- [What you will do]: Omit all pictures. Copy exactly the lines from the line containing "Viewport: 1110px width, 655px height." to the end of the listing, with both ends included.

- [Data records]:
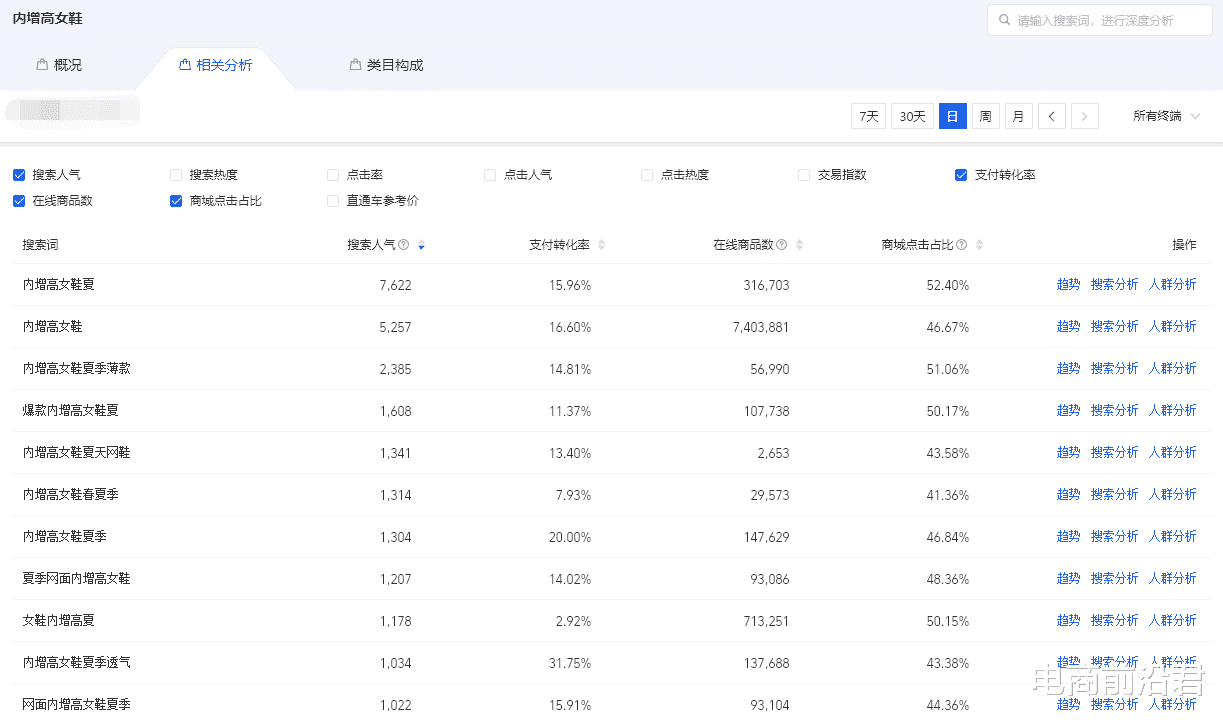Open 人群分析 for 内增高女鞋夏季薄款
This screenshot has width=1223, height=720.
pos(1172,369)
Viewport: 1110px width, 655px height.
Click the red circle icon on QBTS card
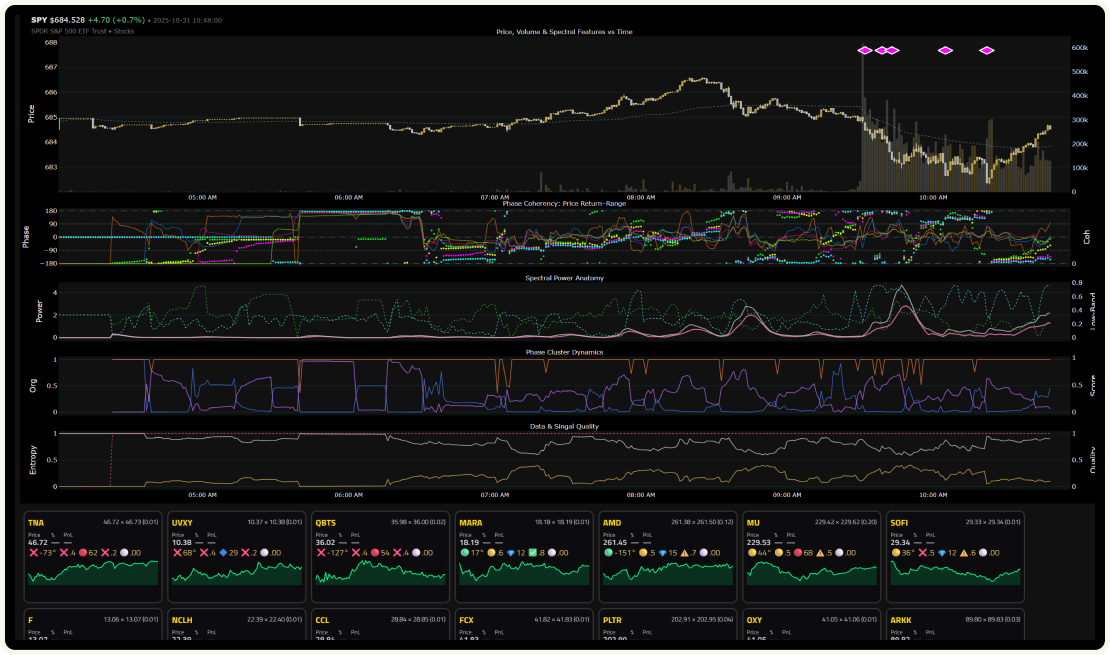click(372, 553)
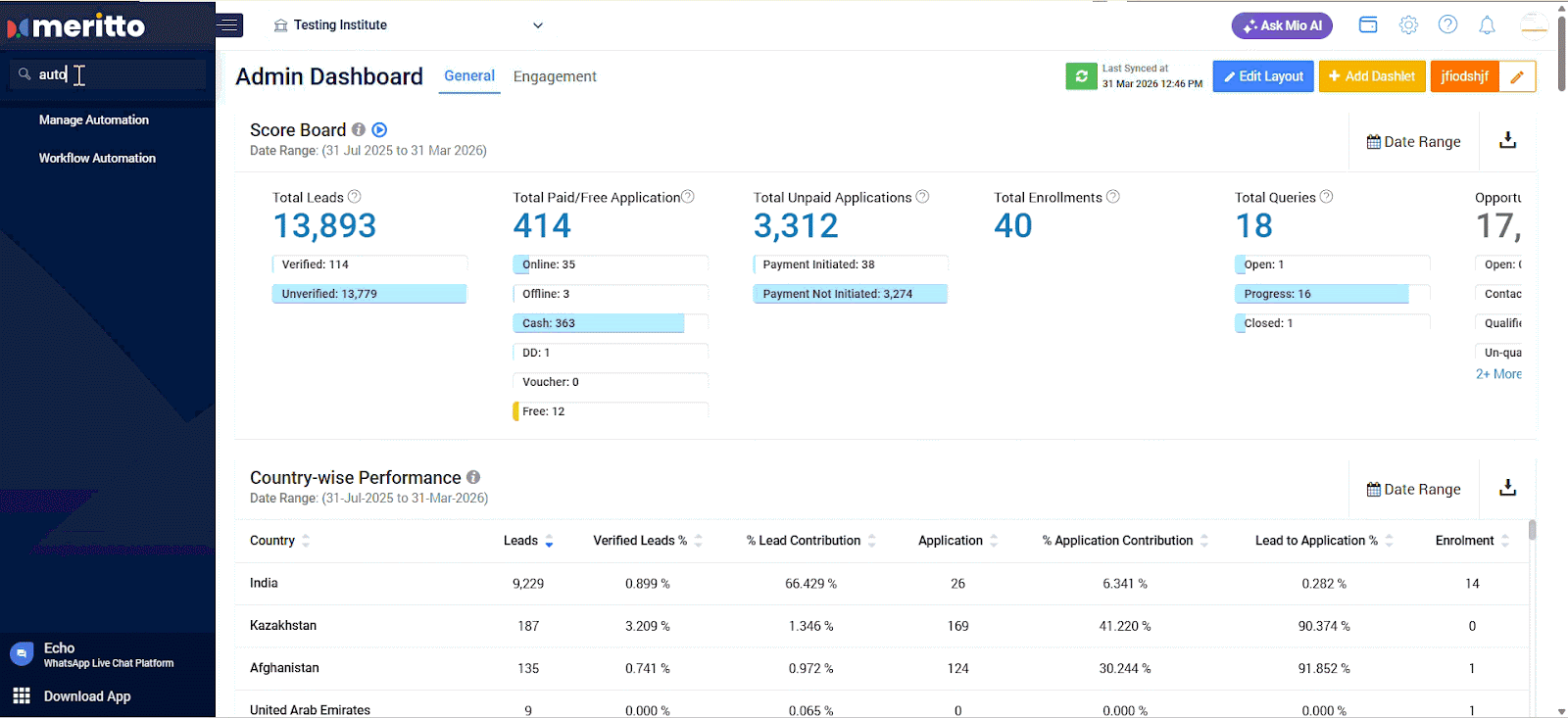Viewport: 1568px width, 718px height.
Task: Play the Score Board video icon
Action: click(x=380, y=130)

- [Task response]:
Viewport: 1110px width, 655px height.
Click the red circle icon on QBTS card
click(372, 553)
Viewport: 1568px width, 718px height.
Task: Play the Score Board video icon
Action: click(x=380, y=130)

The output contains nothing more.